En 1991, il s’illustre avec l’édition de son deuxième album. En 1992, il représente l’Algérie au festival mondial contre le racisme à Berlin. Il reprend le chemin de l’enregistrement en 1997 avec des duos inoubliables, en collaboration avec son ami le défunt Kamel Messaoudi avec «Khaliha taamel ma bghat». En 1999, il édite son quatrième album en hommage à son jumeau artistique que fut le regretté Kamel Messaoudi. D’ailleurs, on ne dira jamais assez la douleur qu’il a ressentie à la mort de Kamel, comme il le traduit dans sa chanson «Lafrak». En 1998, il enregistre son troisième album composé de 6 chansons. Deux ans plus tard, Lamraoui édite son cinquième album «Sabrina». Il enregistre la première chanson en kabyle de sa composition musicale et sur des paroles de son ami Hacene Ahres et reprend deux chansons de deux grands maîtres «El meknine ezine» de Mohamed El Badji et «Ya Zahia» de Chikh El Hasnaoui ainsi que 5 nouvelles chansons.

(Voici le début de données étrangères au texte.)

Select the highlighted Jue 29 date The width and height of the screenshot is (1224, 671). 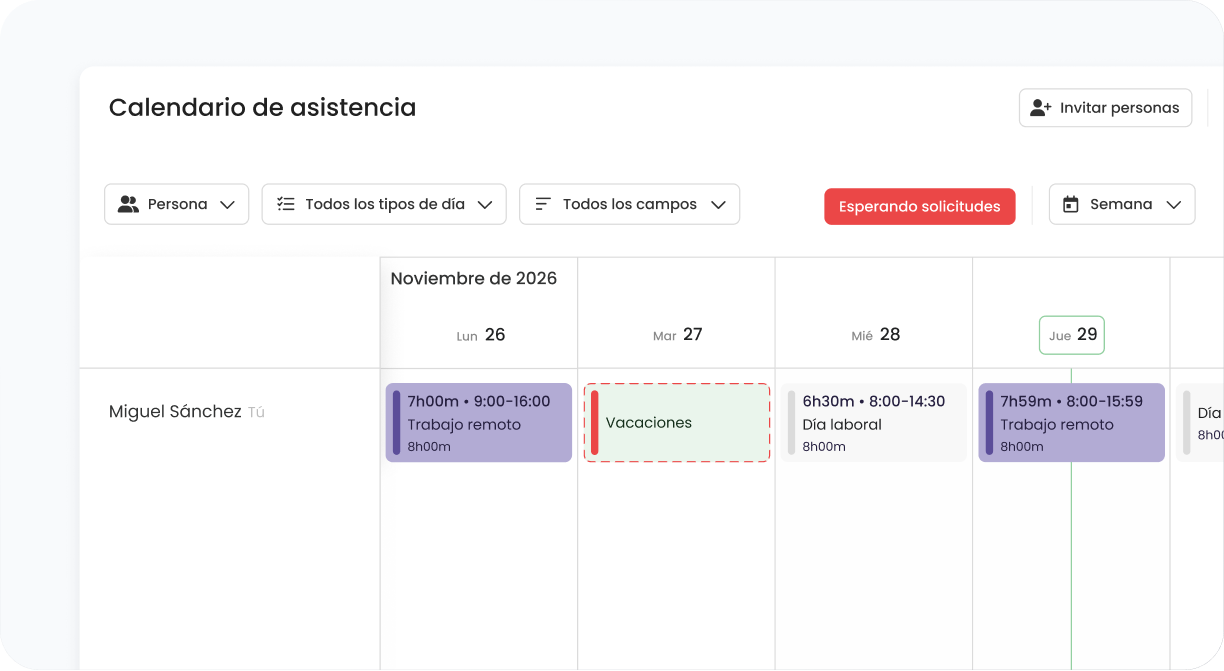(1072, 335)
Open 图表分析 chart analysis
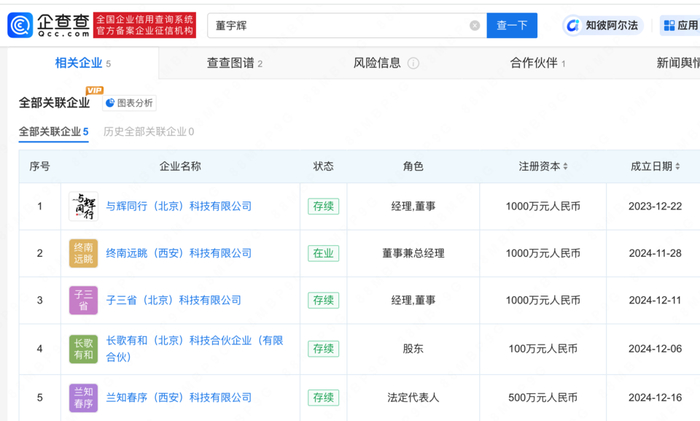 coord(129,103)
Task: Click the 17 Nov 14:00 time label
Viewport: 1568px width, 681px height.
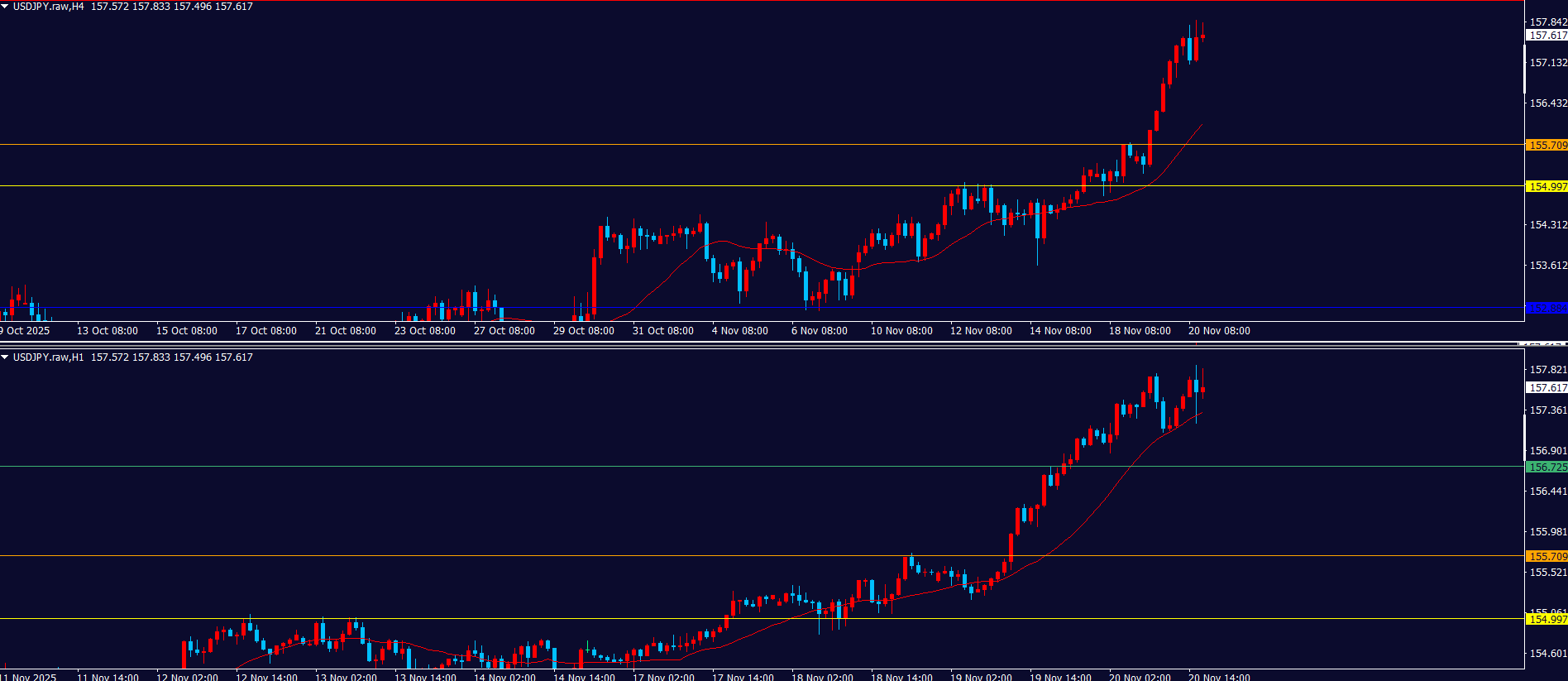Action: click(x=743, y=678)
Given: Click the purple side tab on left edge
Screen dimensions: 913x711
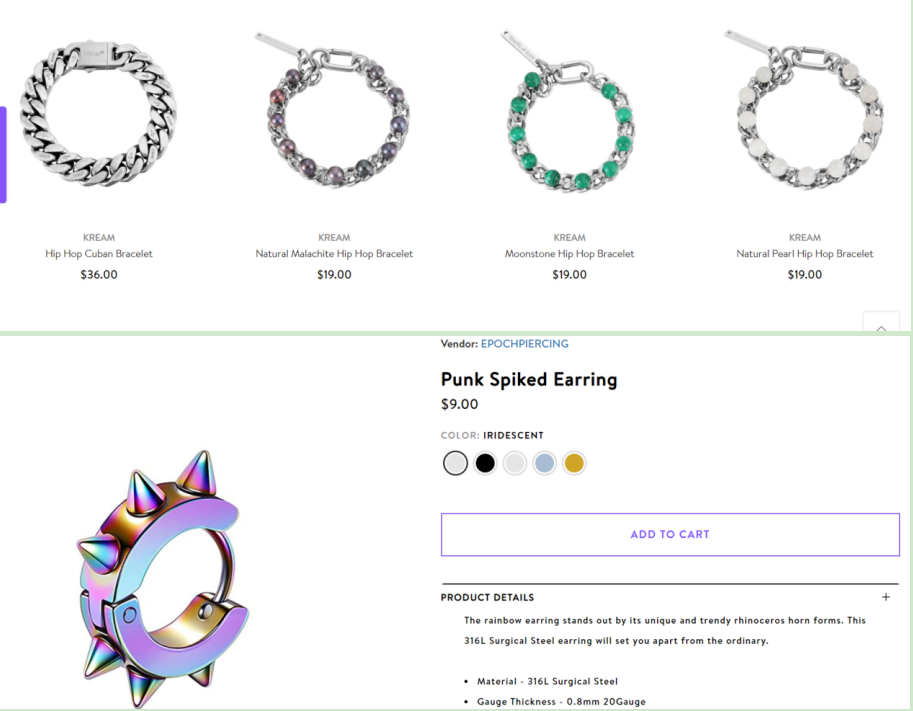Looking at the screenshot, I should coord(3,155).
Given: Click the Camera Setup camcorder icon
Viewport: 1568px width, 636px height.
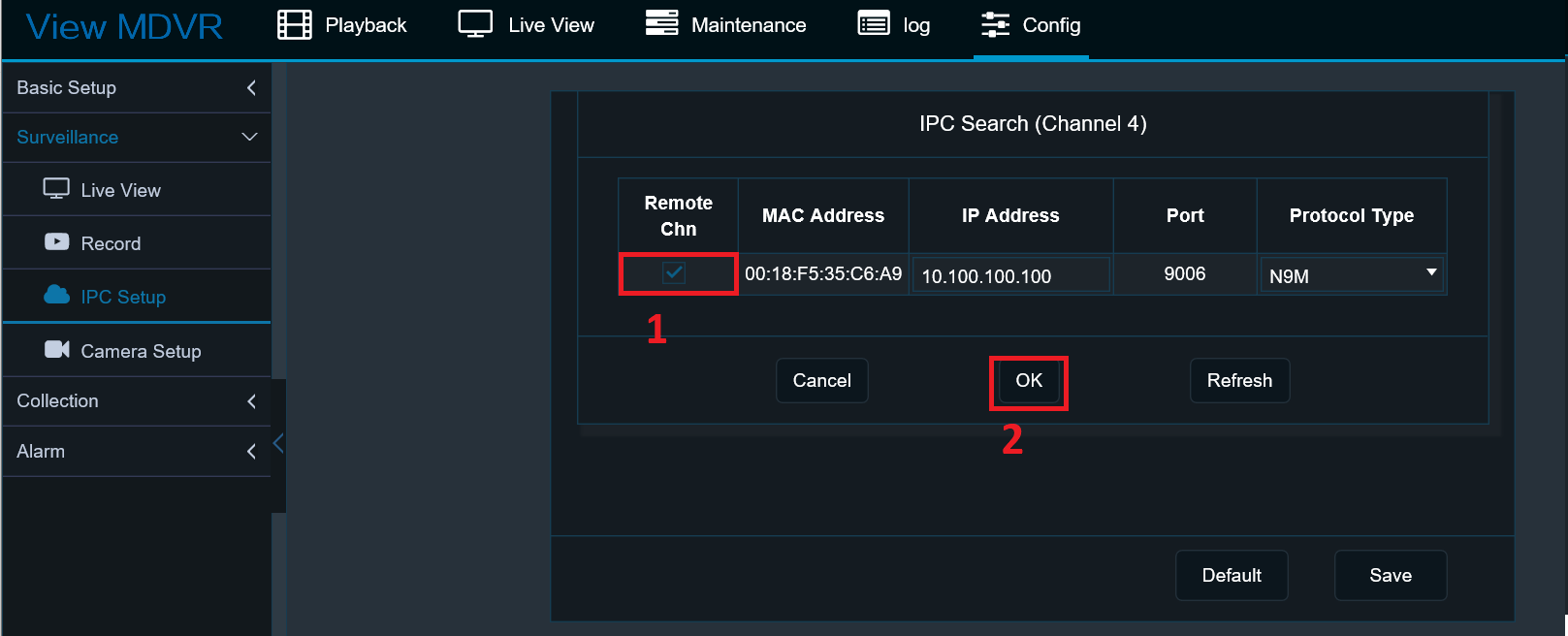Looking at the screenshot, I should coord(57,350).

Des cheveux grisonnants, un regard de playboy et une très belle voix profonde, franche, émotive, limpide et fraîche, l’homme à la guitare blanche se dirige tout droit vers une carrière prometteuse.
Sa voix forte de tendresse et violente de sincérité atténue les vers avec une touche romantique sublime, univoque dans ses interpellations, Lamraoui y met toute sa verve.
Très demandées par le public, ses chansons passent régulièrement sur les ondes de toutes les chaînes et sur le grand écran. Ses admirateurs ne cessent de pousser comme des champignons.